Deux fonctionnaires de la police nationale : le maître et son chien. Inséparables, fonctionnant en symbiose et formés ensemble au Centre national de formation des unités cynotechniques, en Seine-et-Marne, ou dans l’un de ses douze centres répartis sur le territoire. Topo sur cette école et sur la formation de ces duos de choc.

C’est au Centre national de formation des unités cynotechniques de la police nationale, à Cannes-Ecluse (Seine-et-Marne), que sont formés (formations initiale et continue) les chiens de la police nationale et leurs maîtres. Créée en 1965, cette école n’a cessé d’adapter son enseignement aux nouvelles formes de la délinquance.

Repères

Dans le secteur public, le maître-chien exerce dans la police, la gendarmerie, l’armée, les douanes… Les postes sont accessibles à des professionnels déjà fonctionnaires, aguerris et après sélection.

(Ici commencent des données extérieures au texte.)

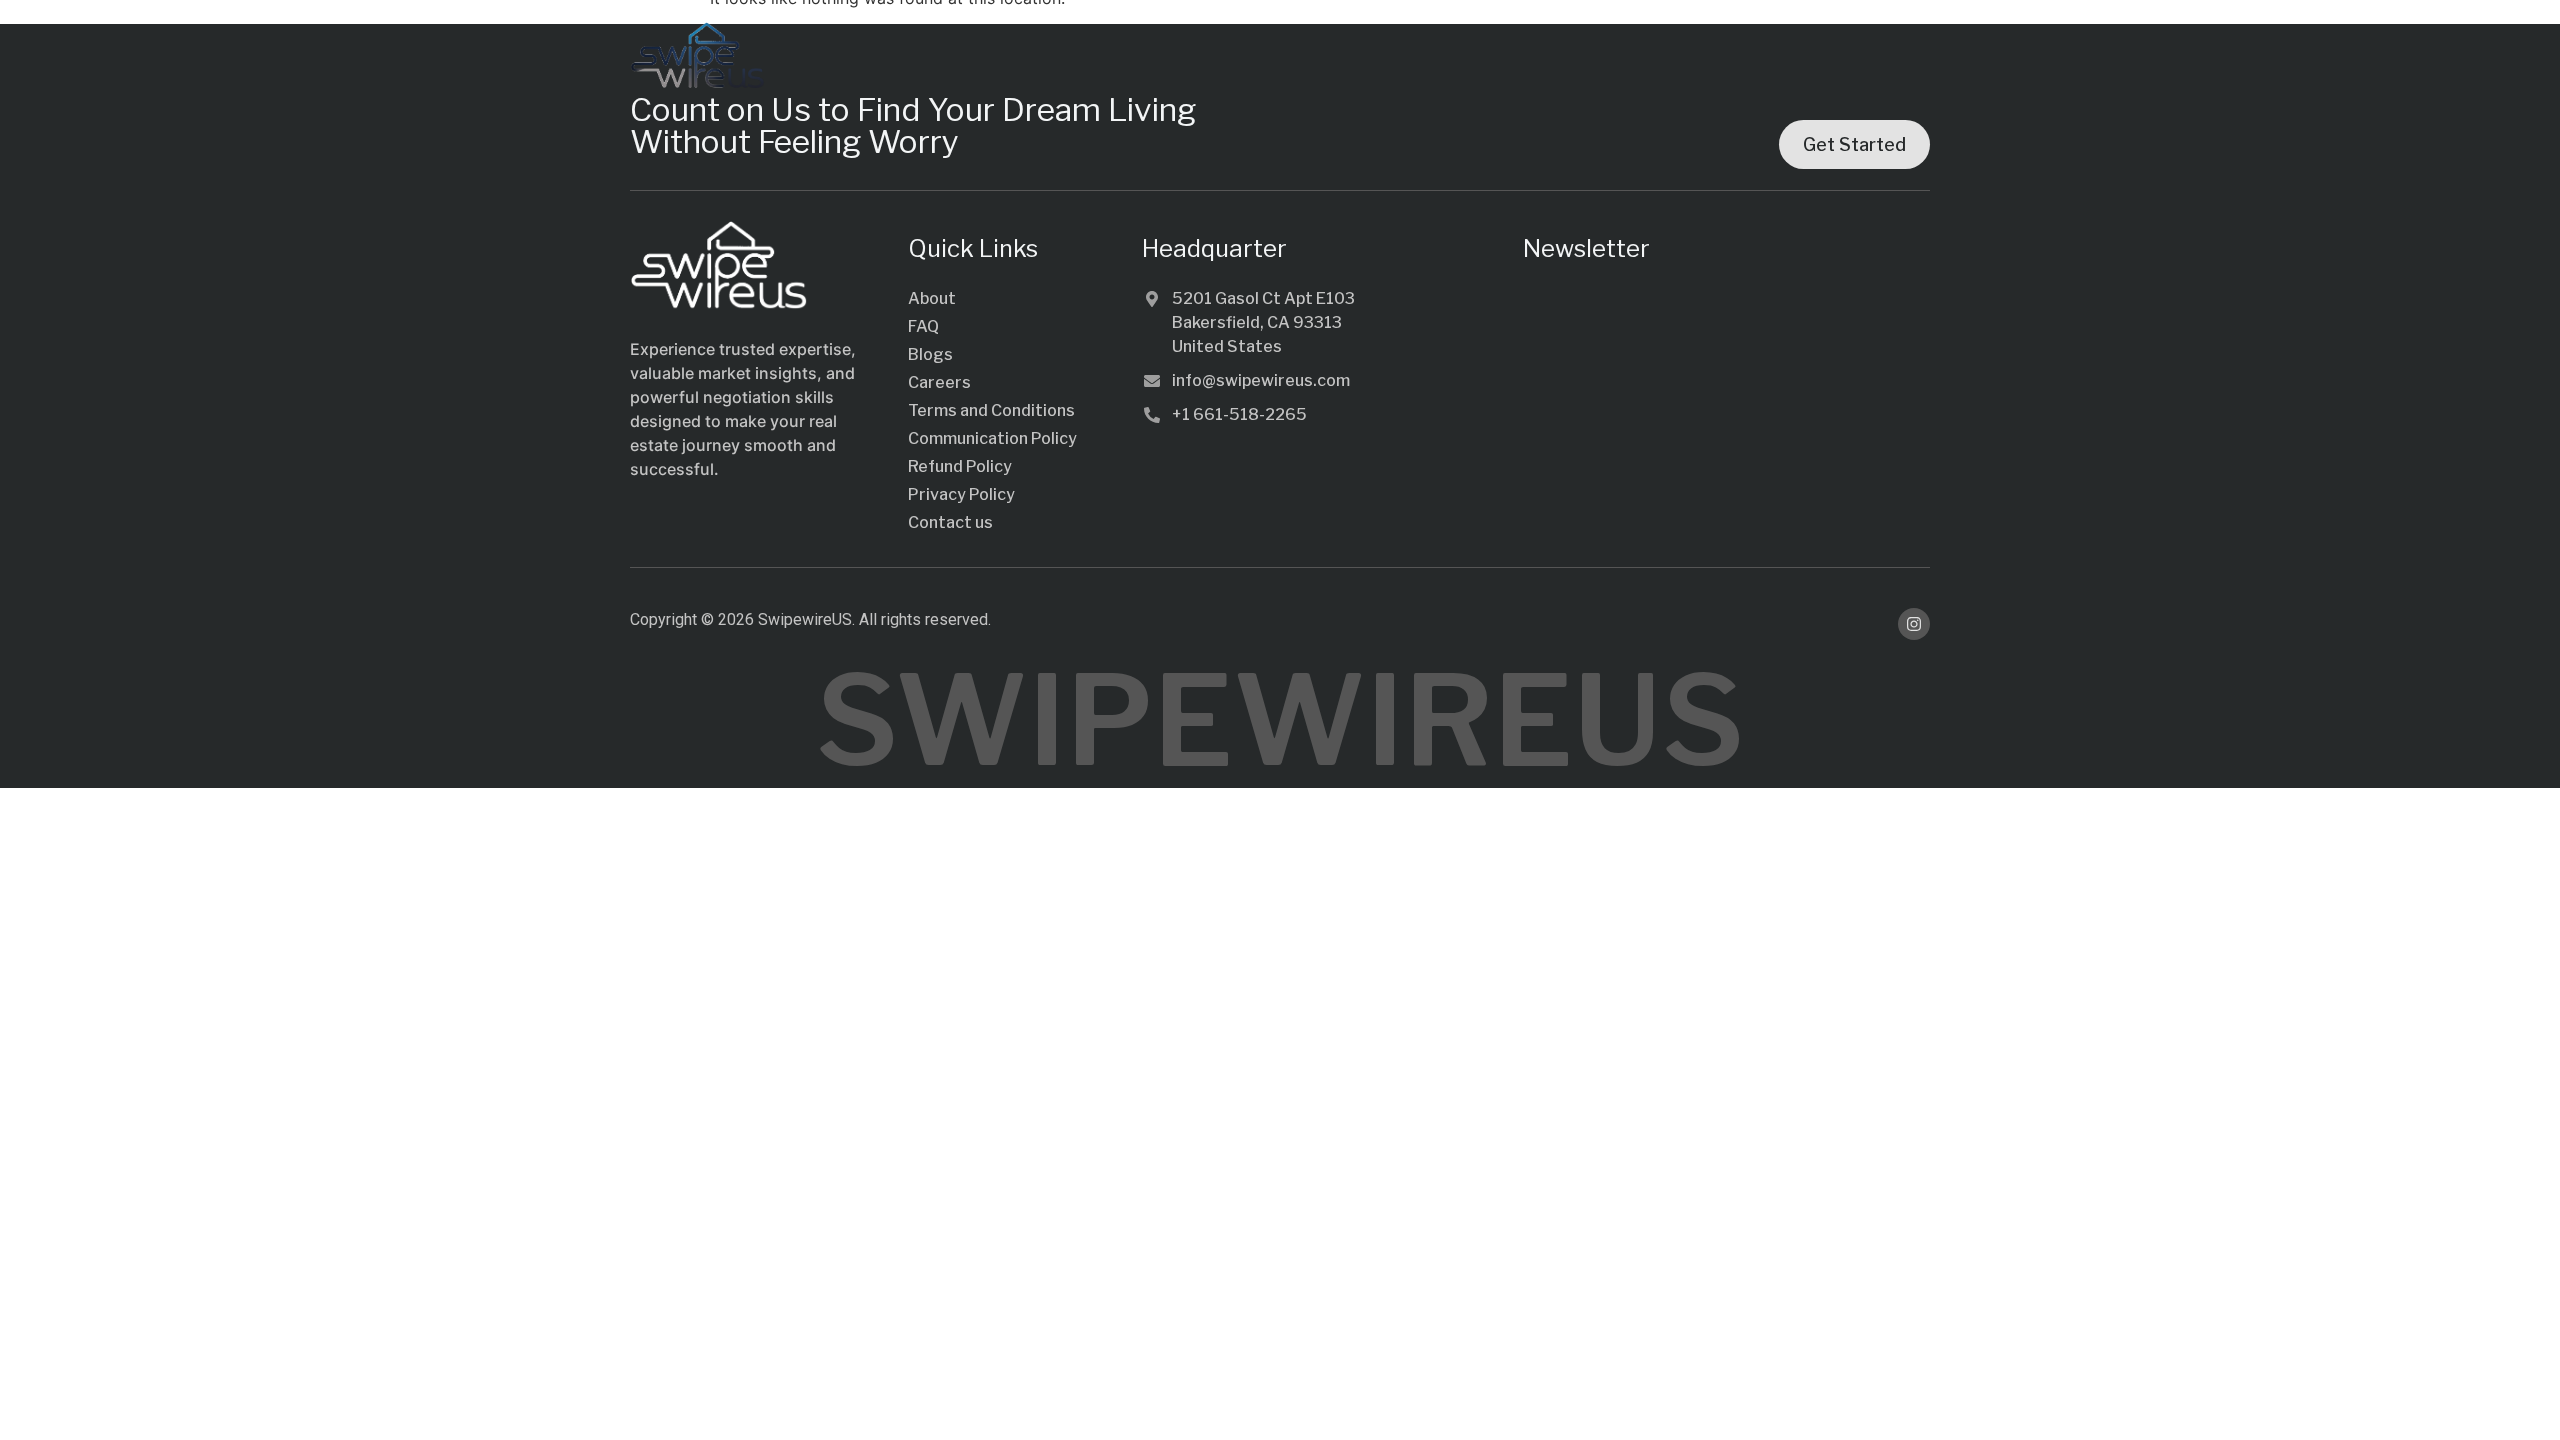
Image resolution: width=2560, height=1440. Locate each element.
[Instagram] (1914, 624)
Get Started (1854, 144)
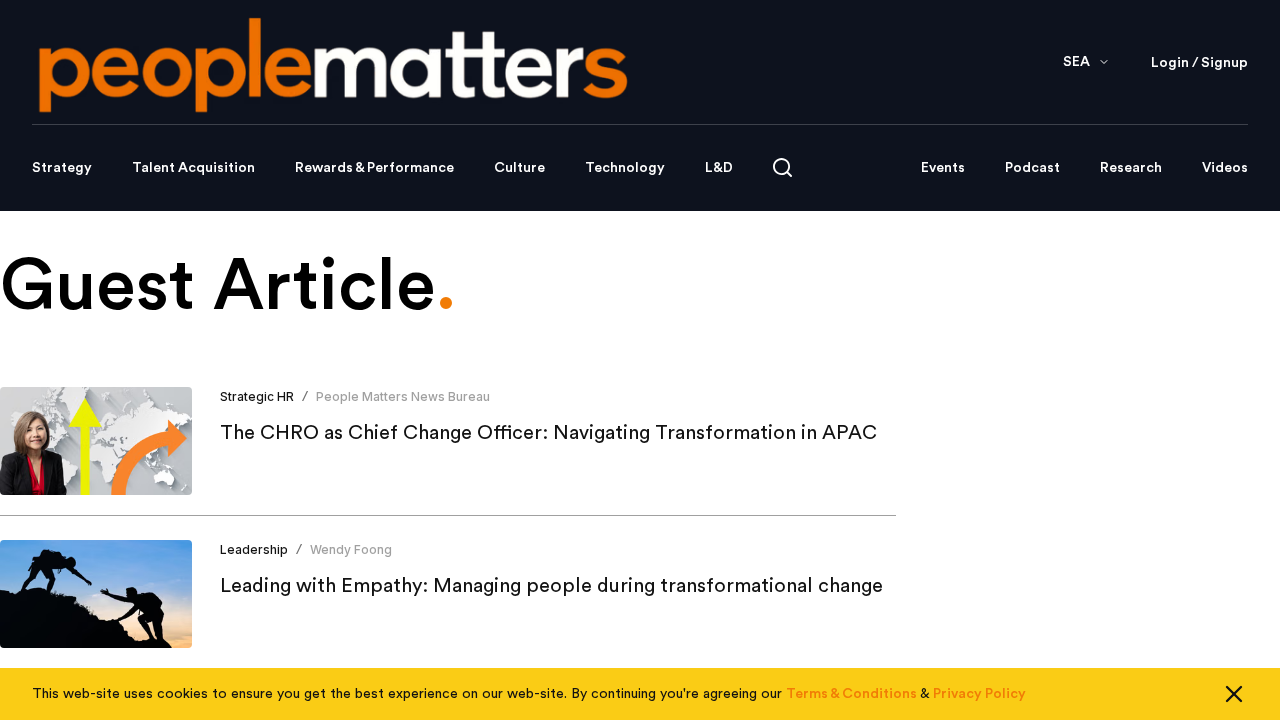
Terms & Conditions (851, 694)
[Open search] (782, 167)
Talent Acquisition (193, 168)
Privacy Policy (979, 694)
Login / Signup (1199, 63)
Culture (519, 168)
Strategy (62, 168)
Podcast (1032, 168)
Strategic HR (257, 396)
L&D (719, 168)
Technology (625, 168)
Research (1131, 168)
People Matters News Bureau (403, 396)
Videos (1225, 168)
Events (943, 168)
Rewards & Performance (374, 168)
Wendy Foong (351, 549)
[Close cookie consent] (1234, 694)
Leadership (254, 549)
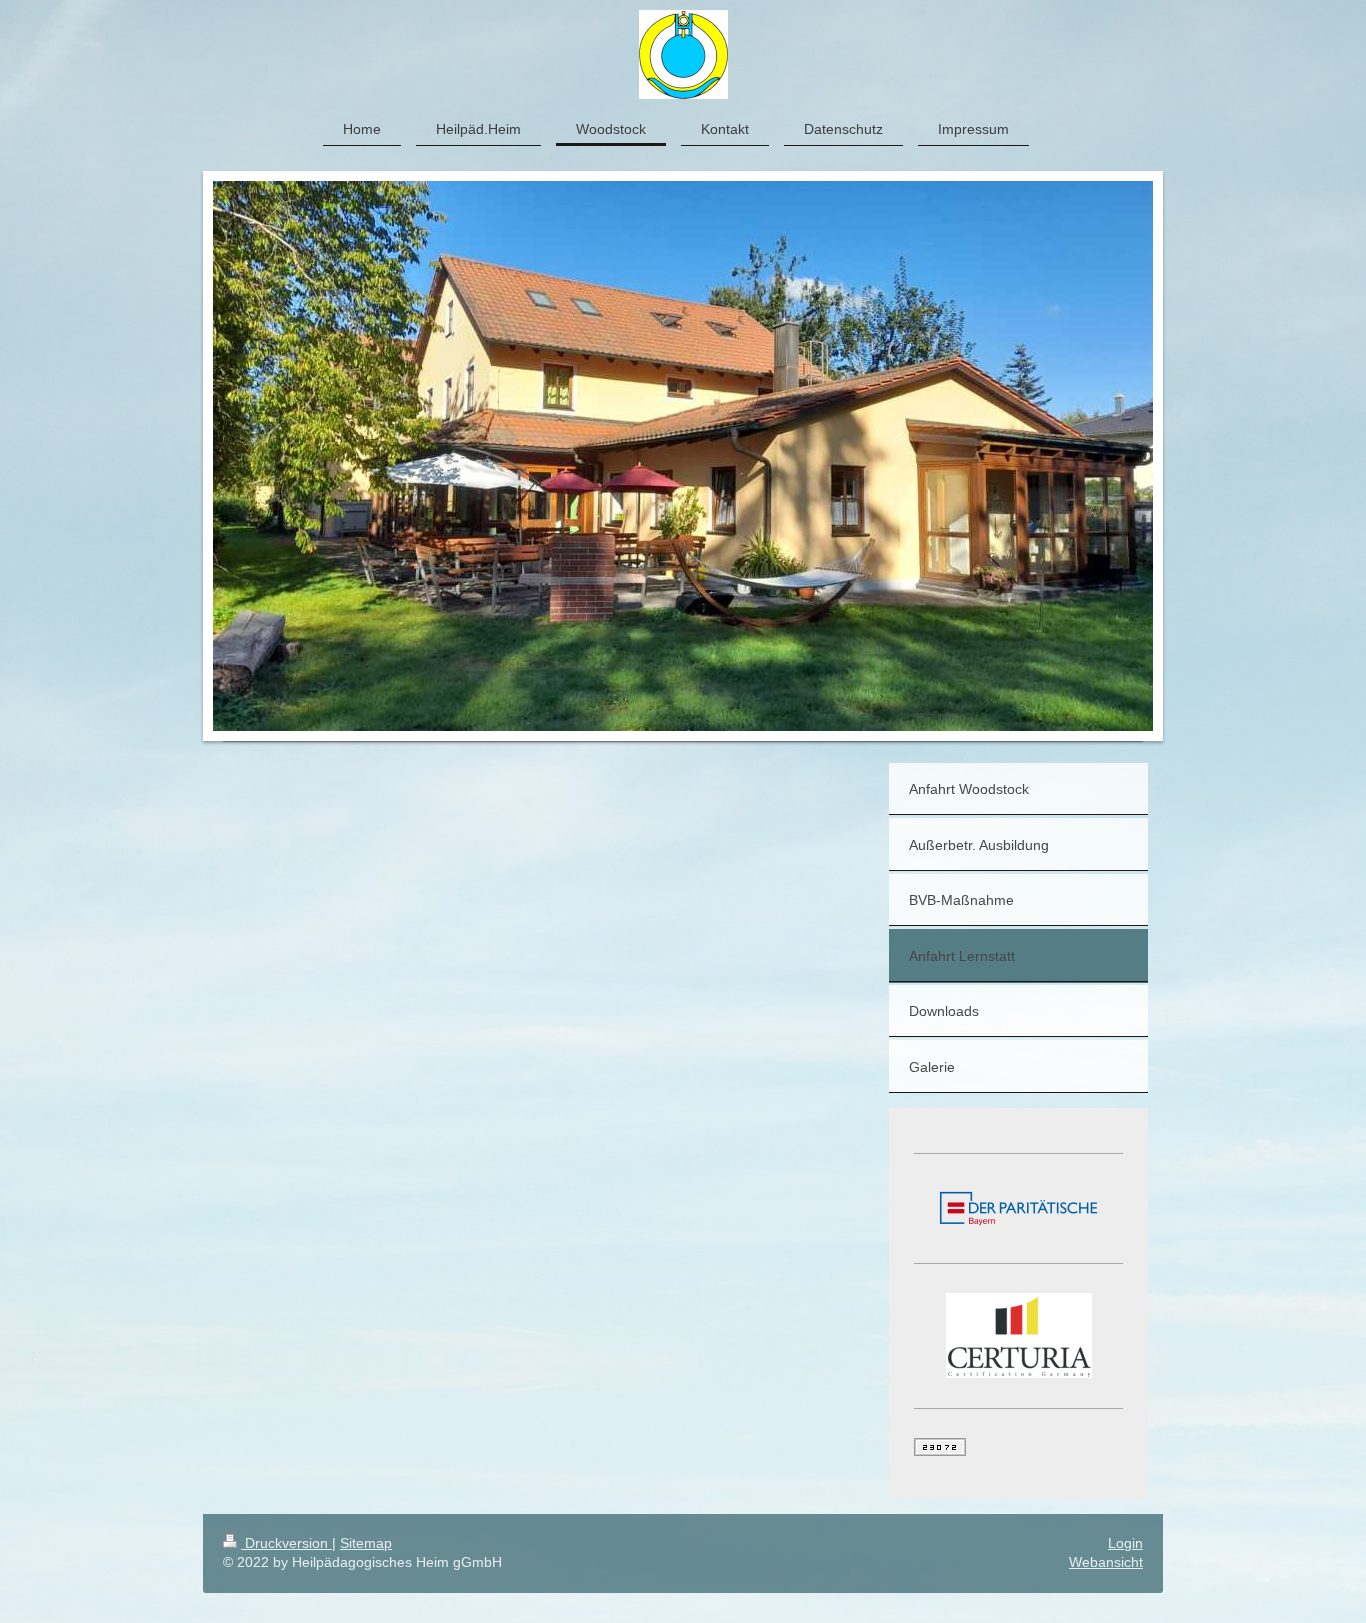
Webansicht (1106, 1562)
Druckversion (286, 1543)
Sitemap (366, 1543)
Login (1125, 1543)
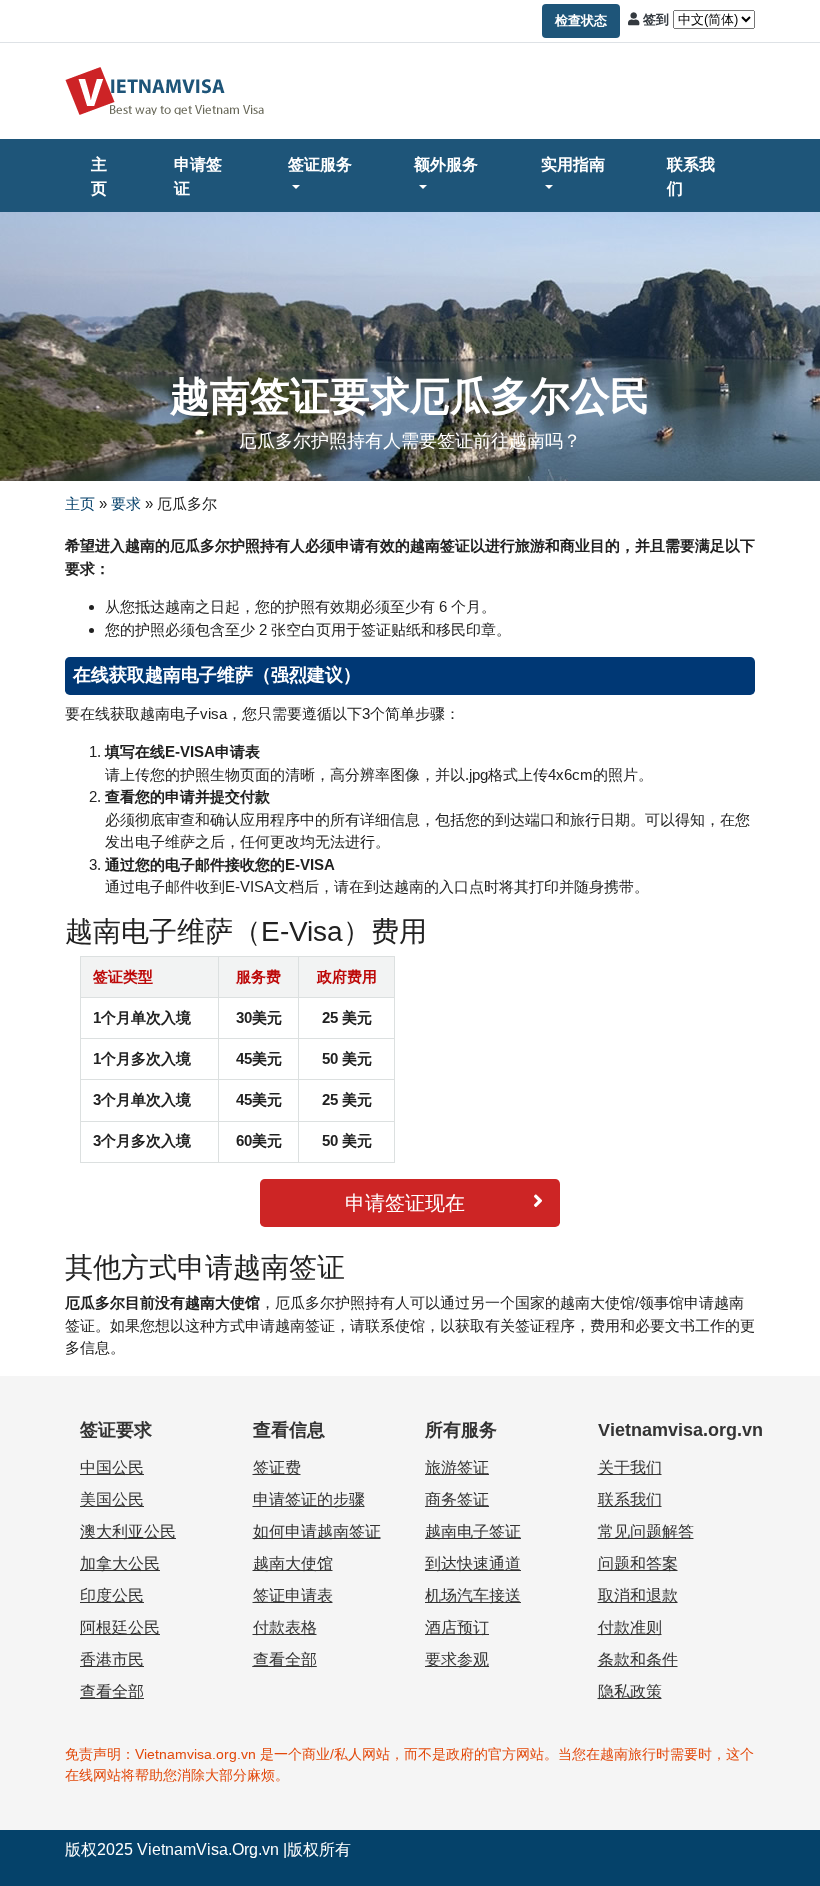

Le secteur privé (sociétés de gardiennage, notamment) embauche des agents cynophiles de sécurité ayant un certificat professionnel (niveau CAP).

Témoignage

Un parcours à vous couper le souffle. Sandra d’Alexis est monitrice au Centre national de formation des unités cynotechniciennes de la police nationale. Elle a commencé par se former à la Défense/intervention, mais comme elle voulait travailler dans la recherche des stupéfiants, elle a embrayé sur le second module du CNFUC.  Avec son chien Trax. >> Lire son témoignage

 

Le CNFUC : lieu de formation des chiens de police et de leurs maîtres

Le CNFUC forme les chiens-policiers et les cynotechniciens de la police nationale qui travaillent dans les directions dotées d’unités canines (DSCP, DSPAP, DCPAF, DCCRS, DCPJ, DGSI, RAID, DRCPN).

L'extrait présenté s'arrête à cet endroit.